• _Dataset entries_:
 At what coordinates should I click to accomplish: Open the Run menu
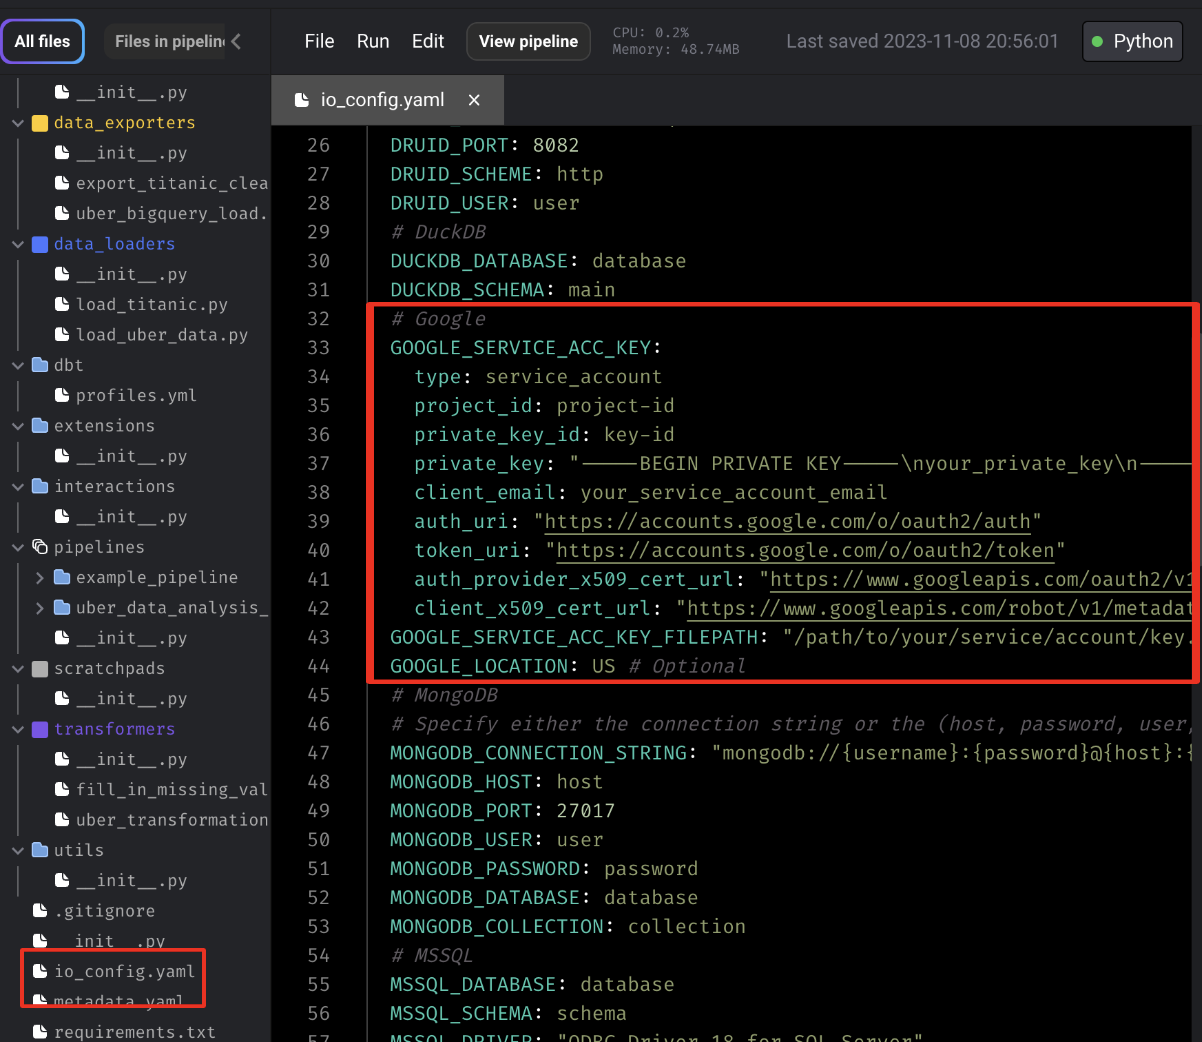(372, 41)
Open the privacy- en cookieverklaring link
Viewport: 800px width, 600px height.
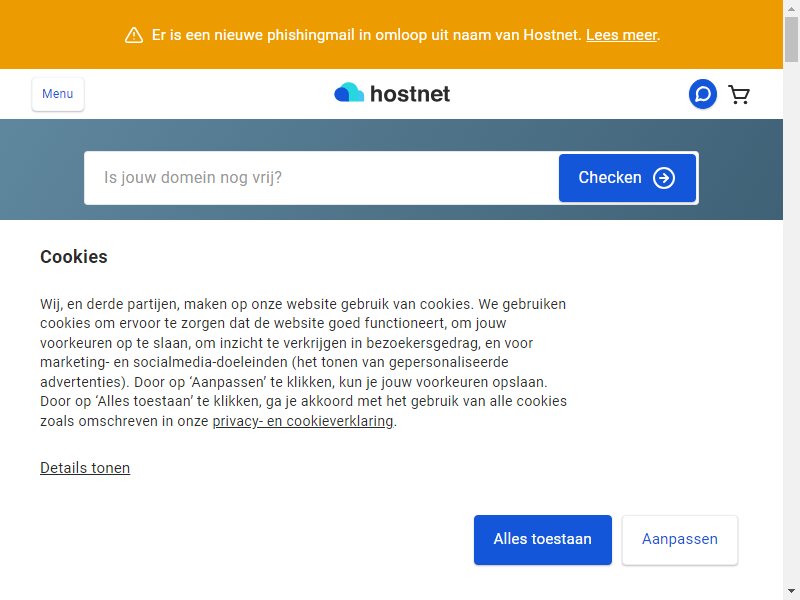303,421
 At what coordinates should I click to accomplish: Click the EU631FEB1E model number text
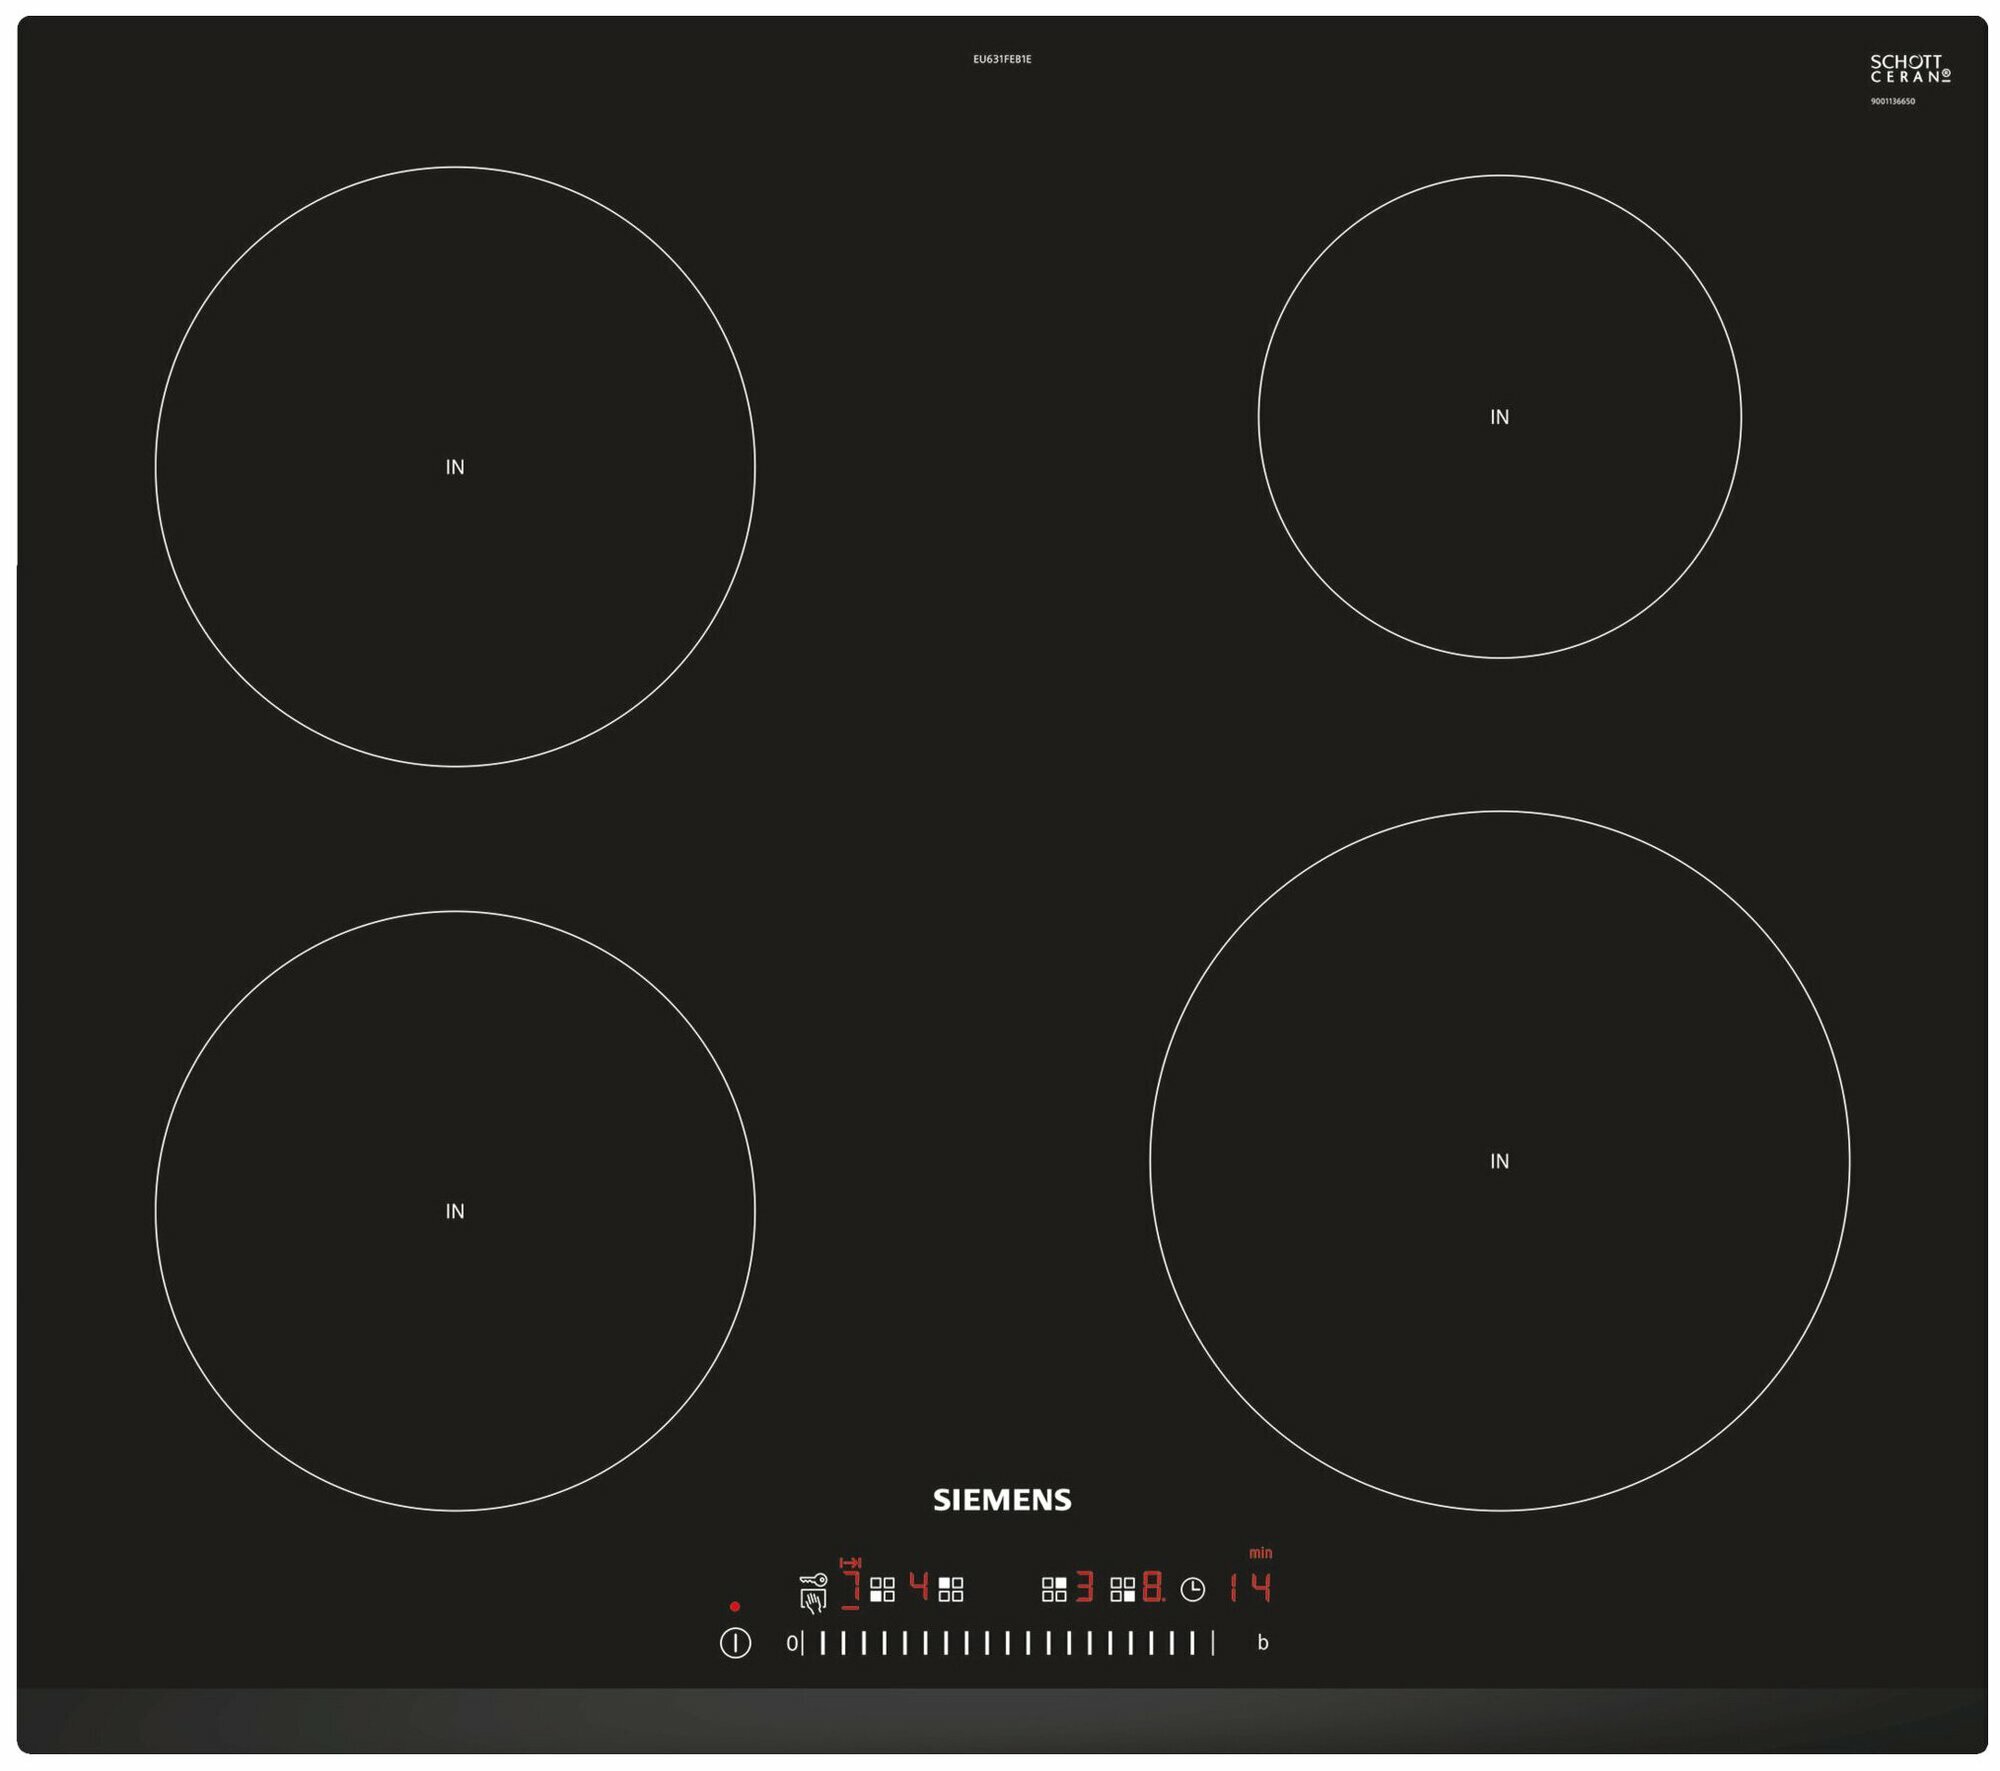(1002, 59)
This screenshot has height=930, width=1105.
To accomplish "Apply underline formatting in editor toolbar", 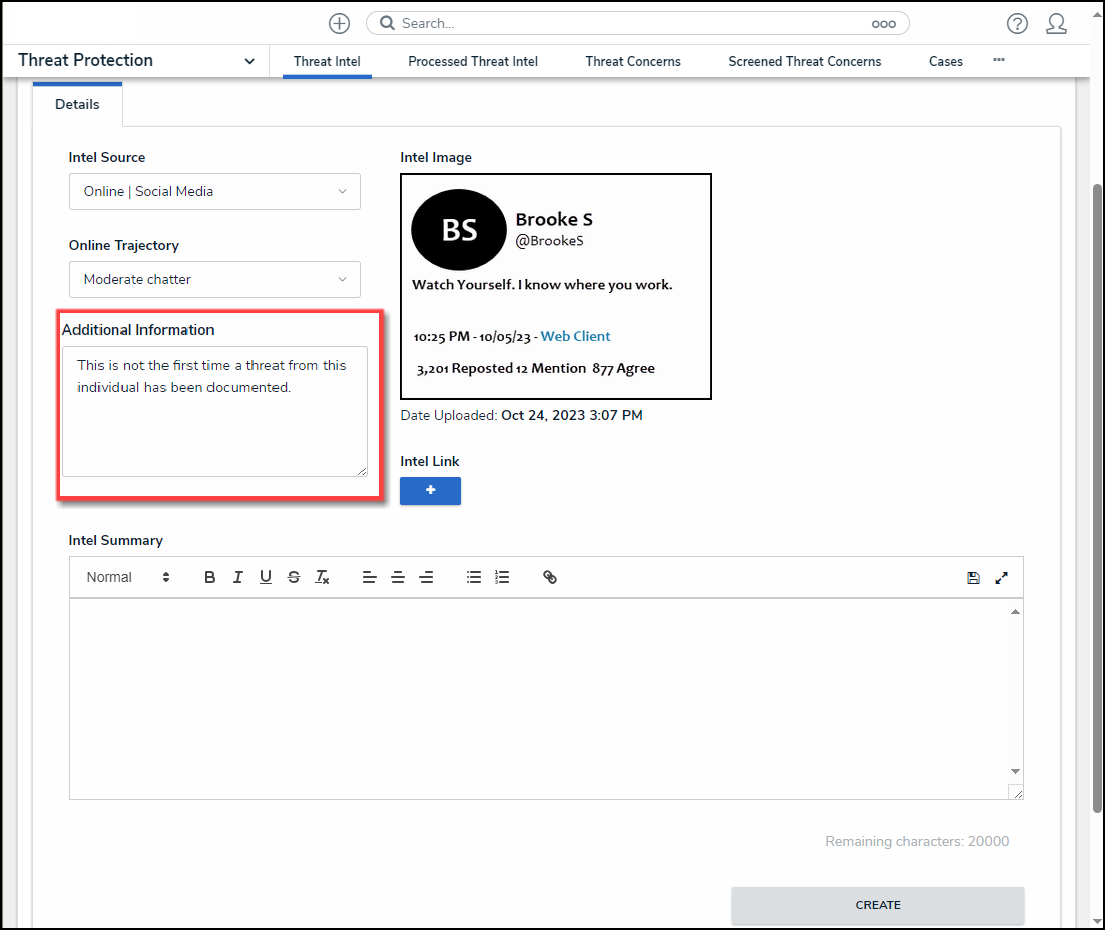I will coord(266,577).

• _What is needed_:
Find every line of the data that contains the word "coordinates" and copy each one. Case counts.

• _Written solution_:
 At what coordinates should I click to accomplish: Open the Run menu
 At what coordinates should I click to accomplish: Click the EU631FEB1E model number text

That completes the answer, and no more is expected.